(Stored records)
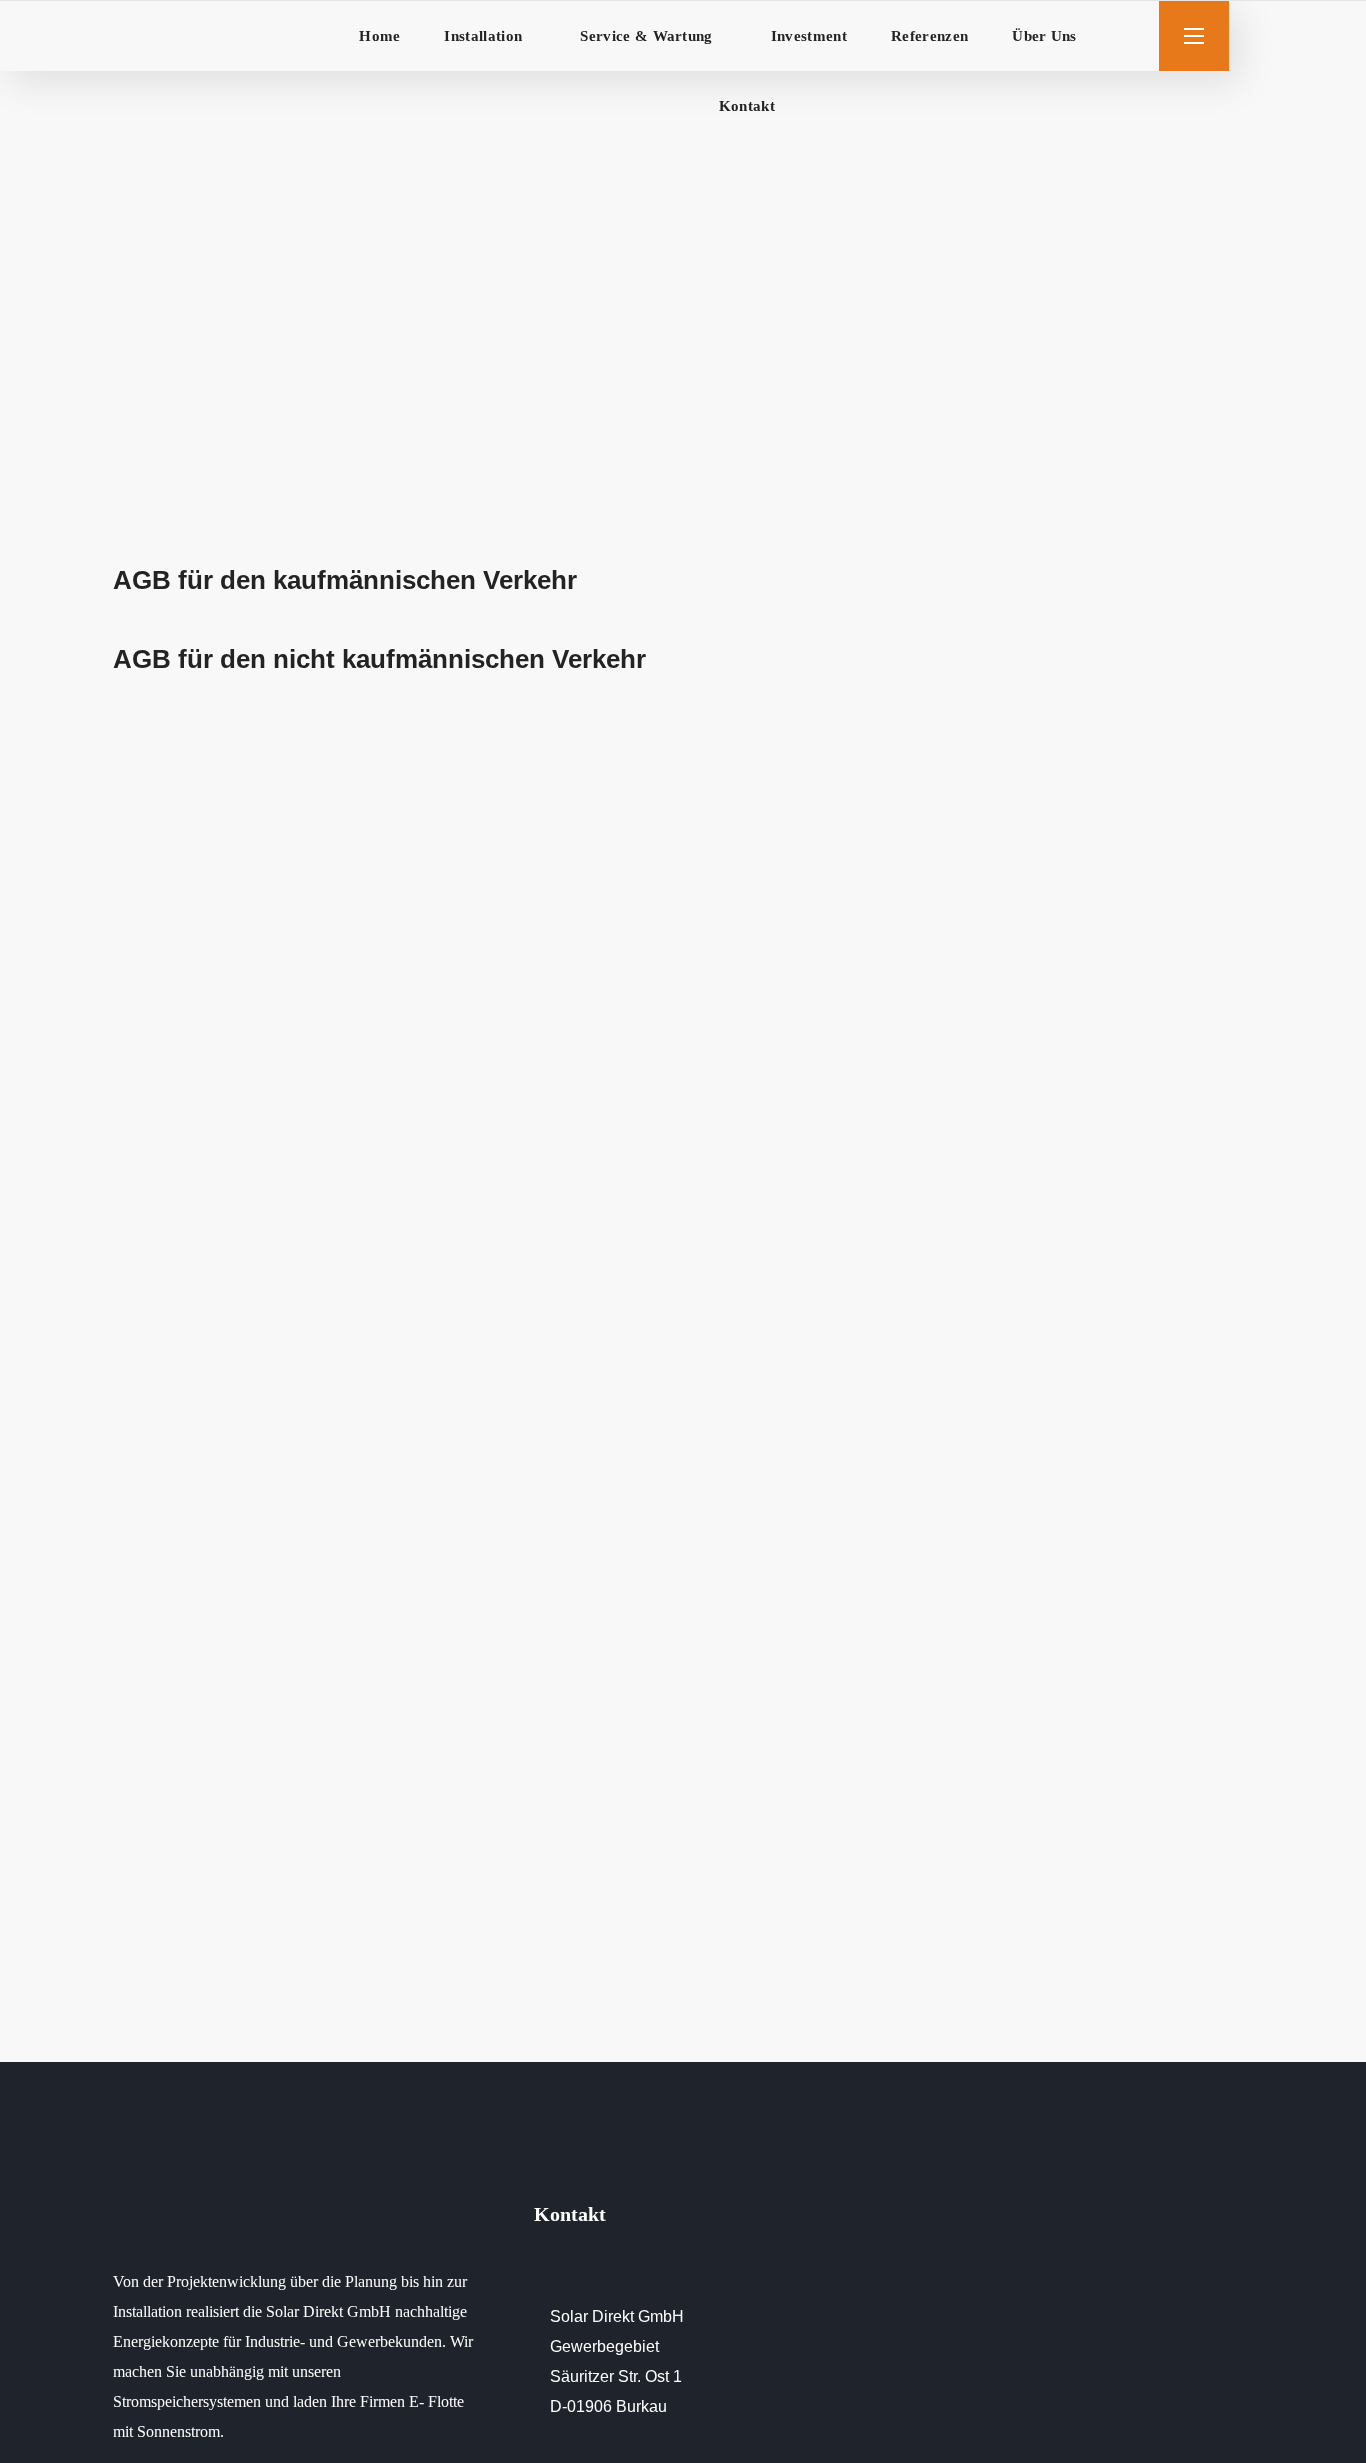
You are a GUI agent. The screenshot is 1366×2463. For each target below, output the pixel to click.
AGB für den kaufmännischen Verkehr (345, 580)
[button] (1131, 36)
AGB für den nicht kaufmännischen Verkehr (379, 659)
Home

Exercise directions: Copy each line of the data that contains the word "Verkehr", leaving the other lines out.

Expected answer:
AGB für den kaufmännischen Verkehr (345, 580)
AGB für den nicht kaufmännischen Verkehr (379, 659)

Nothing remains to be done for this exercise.